DLX is also a normal switch. It is no different from a general switch. It can be specified on any queue. In fact, it is to set the properties of a queue. When there is a dead letter in this queue, RabbitMQ will automatically republish the message to the set DLX, and then it will be routed to another queue, that is, the dead letter queue.
Through in channel Set the x-dead-letter-exchange parameter in the queuedeclare method to add DLX to the queue.
channel.exchangeDeclare("exchange.dlx", "direct", true); channel.exchangeDeclare("exchange.normal", "fanout", true); Map<String, Object> args = new HashMap<String, Object>(); args.put("x-message-ttl", 10000); // Set up dead letter exchange DLX for queue args.put("x-dead-letter-exchange", "exchange.dlx"); // You can specify a routing key for DLX. If there is no special designation, the routing key of the original queue will be used args.put("x-dead-letter-routing-key", "routingkey"); channel.queueDeclare("queue.normal", true, false, false, args); channel.queueBind("queue.normal", "exchange.normal", ""); channel.queueDeclare("queue.dlx", true, false, false, null); channel.queueBind("queue.dlx", "exchange.dlx", "routingkey"); channel.basicPublish("exchange.normal", "rk", MessageProperties.PERSISTENT_TEXT_PLAIN, "dlx".getBytes());
DLX is a very useful feature for rabbit MQ. It can deal with the situation that the message cannot be correctly consumed by the consumer (the consumer calls Basic.Nack or Basic.Reject) and is placed in the dead letter queue.

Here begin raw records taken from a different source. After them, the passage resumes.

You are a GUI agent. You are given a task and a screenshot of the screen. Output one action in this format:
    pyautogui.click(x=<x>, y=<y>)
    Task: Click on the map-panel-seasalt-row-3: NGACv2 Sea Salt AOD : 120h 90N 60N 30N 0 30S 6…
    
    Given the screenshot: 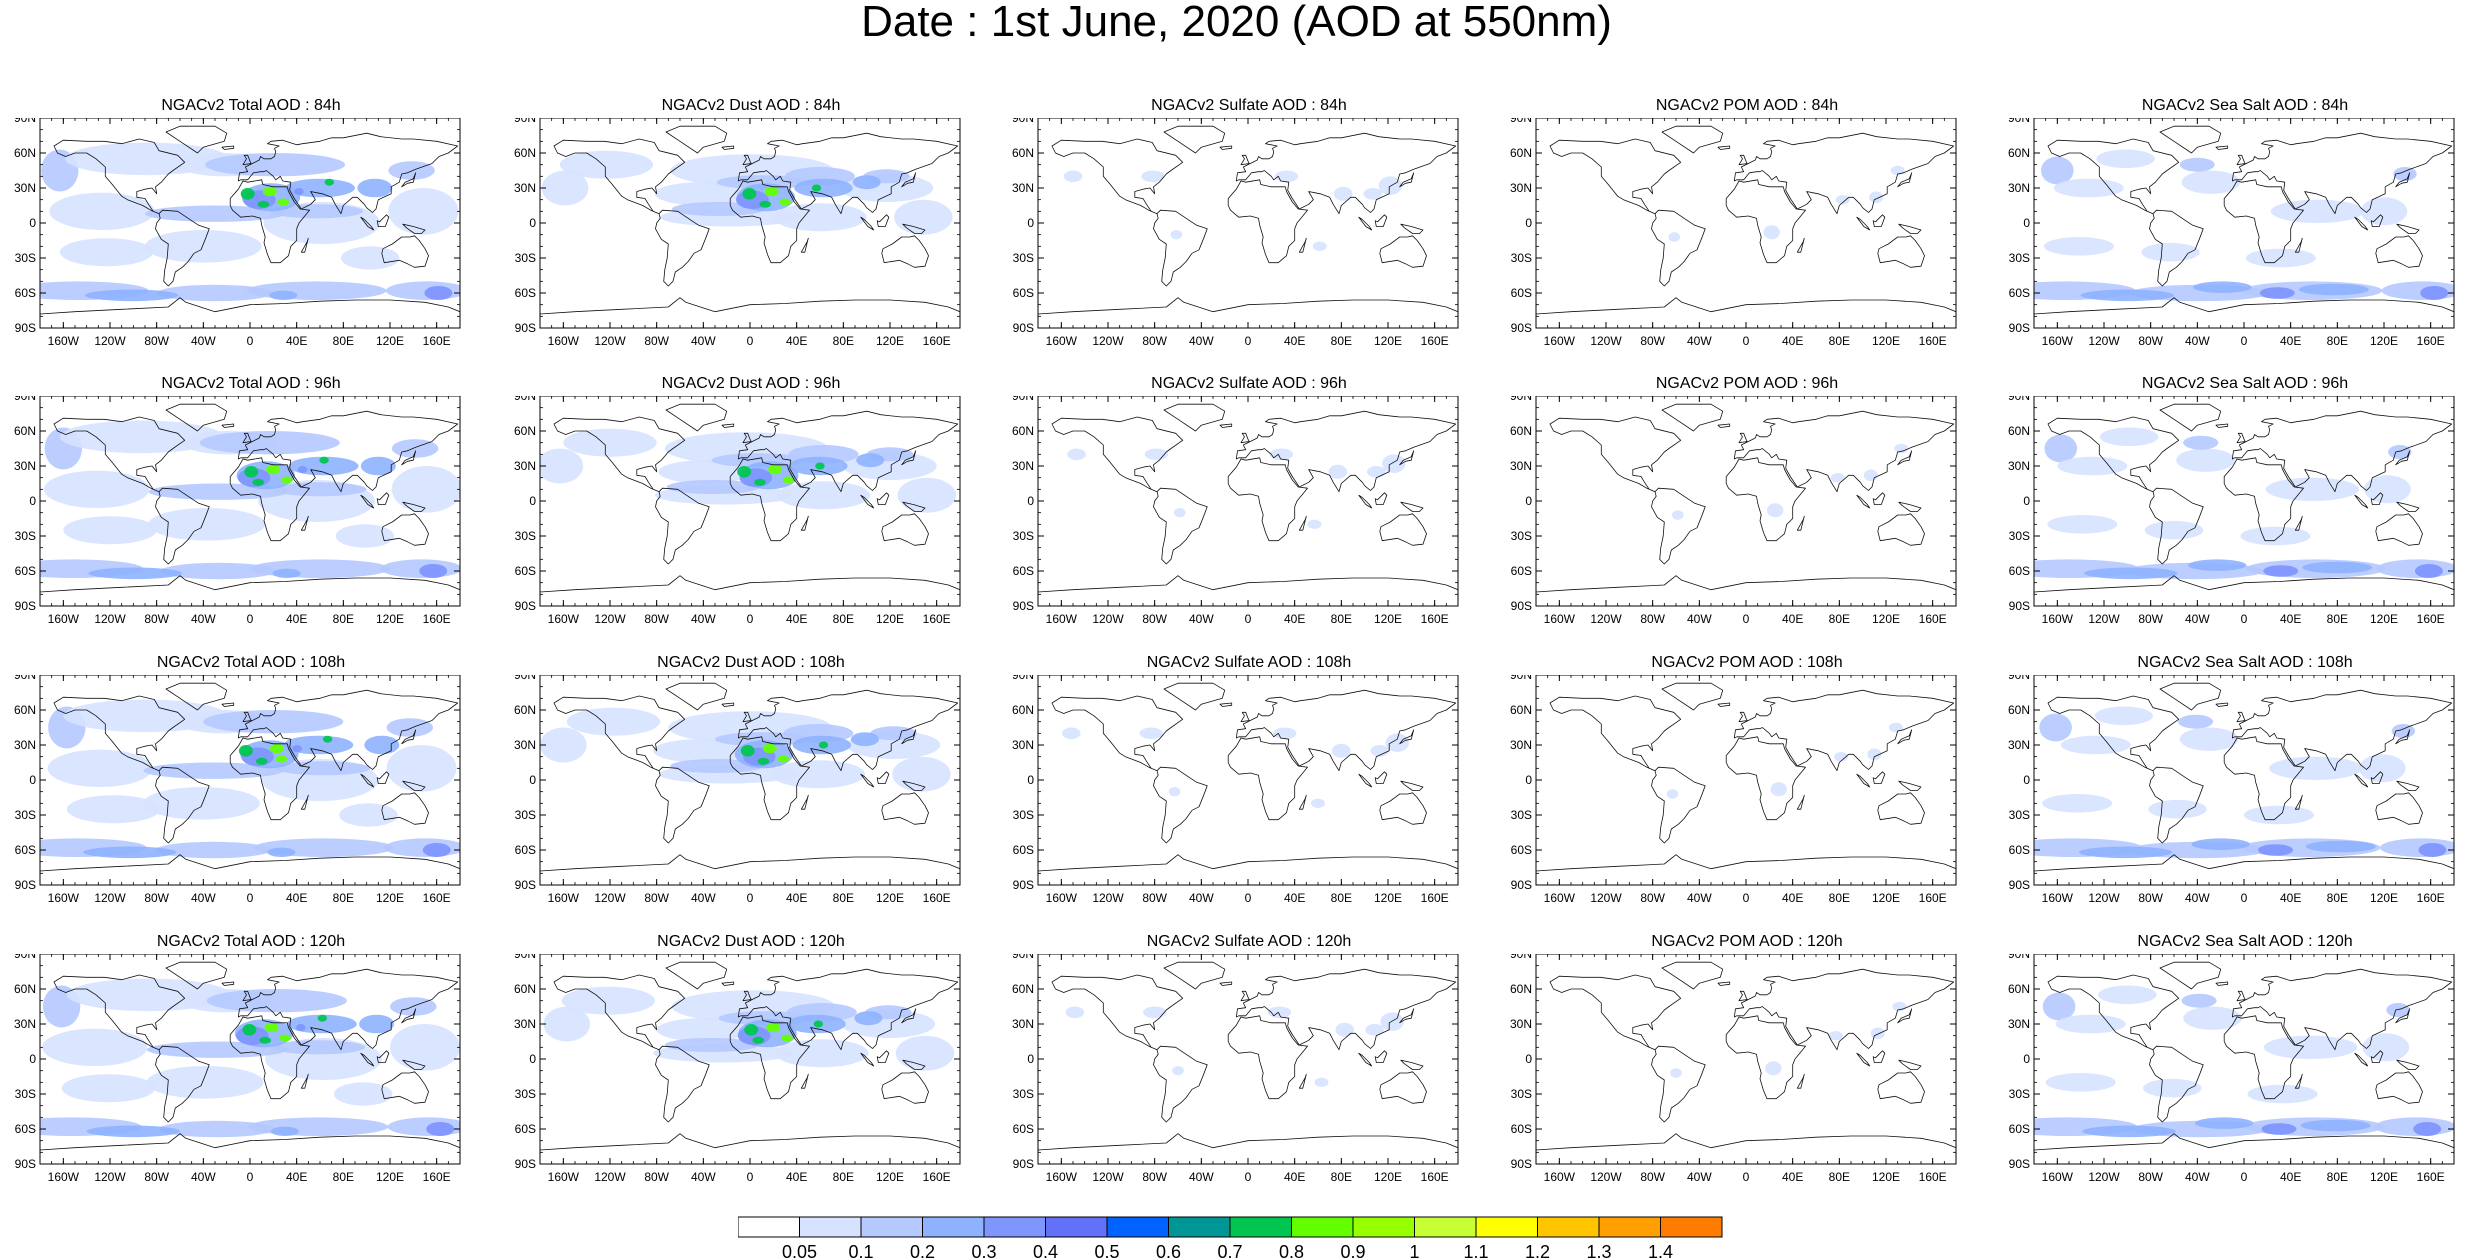 What is the action you would take?
    pyautogui.click(x=2224, y=1056)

The subsequent analysis program can analyze the abnormal situation encountered at that time by consuming the content in the dead letter queue, so as to improve and optimize the system.

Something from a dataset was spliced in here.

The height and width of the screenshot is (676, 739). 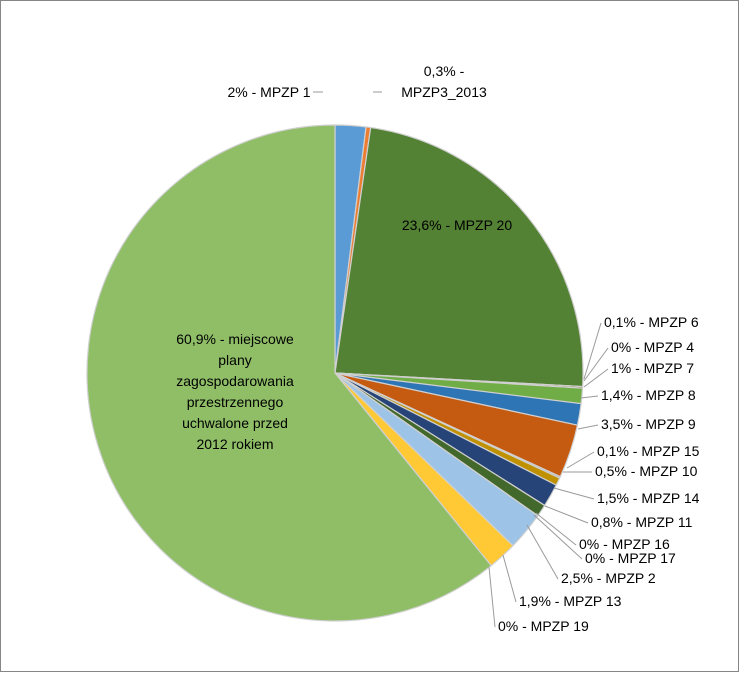 What do you see at coordinates (235, 339) in the screenshot?
I see `slice-label: 60,9% - miejscowe` at bounding box center [235, 339].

Handling method of dead letter:
- Discard. If it is not very important, you can choose to discard it
- Record dead letter receipt, and then conduct subsequent business analysis or processing
- Through the dead letter queue, it is processed by the application responsible for listening for dead letters
4. Delay queue
The object stored in the delay queue is the corresponding delay message. The so-called "delay message" refers to that when the message is sent, the consumer does not want to get the message immediately, but waits for a specific time before the consumer can get the message for consumption.
There are many usage scenarios for delay queues, such as:
- In the order system, a user usually has 30 minutes to pay after placing an order. If the payment is not successful within 30 minutes, the order will be handled abnormally. At this time, the delay queue can be used to process these orders.
- Users want to remotely control their smart devices at home through mobile phones and work at a specified time. At this time, the user instruction can be sent to the delay queue. When the set time of the instruction is up, the instruction can be pushed to the intelligent device.
In AMQP protocol, or RabbitMQ itself does not directly support the function of delay queue, but the function of delay queue can be simulated through DLX and TTL.
5. Priority queue
Priority queue, as the name suggests, queues with high priority have high priority, and messages with high priority have the privilege of being consumed first.
This can be achieved by setting the x-max-priority parameter of the queue:
Map<String, Object> args = new HashMap<String, Object>(); args.put("x-max-priority", 10); channel.queueDeclare("queue.priority", true, false, false, args);
The above code demonstrates how to configure the maximum priority of a queue. After that, you need to set the current priority of the message in the message when sending:
AMQP.BasicProperties.Builder builder = new AMQP.BasicProperties.Builder(); builder.priority(5); AMQP.BasicProperties properties = builder.build(); channel.basicPublish("exchange_priority","rk_priority",properties,("messages").getBytes());
In the above code, the priority of the message is set to 5. The default minimum is 0 and the maximum is the maximum priority set for the queue.
Messages with high priority can be consumed preferentially, which is also a prerequisite: if the consumption speed of consumers is greater than that of producers and there is no message accumulation in the Broker, setting the priority of sent messages has no practical significance.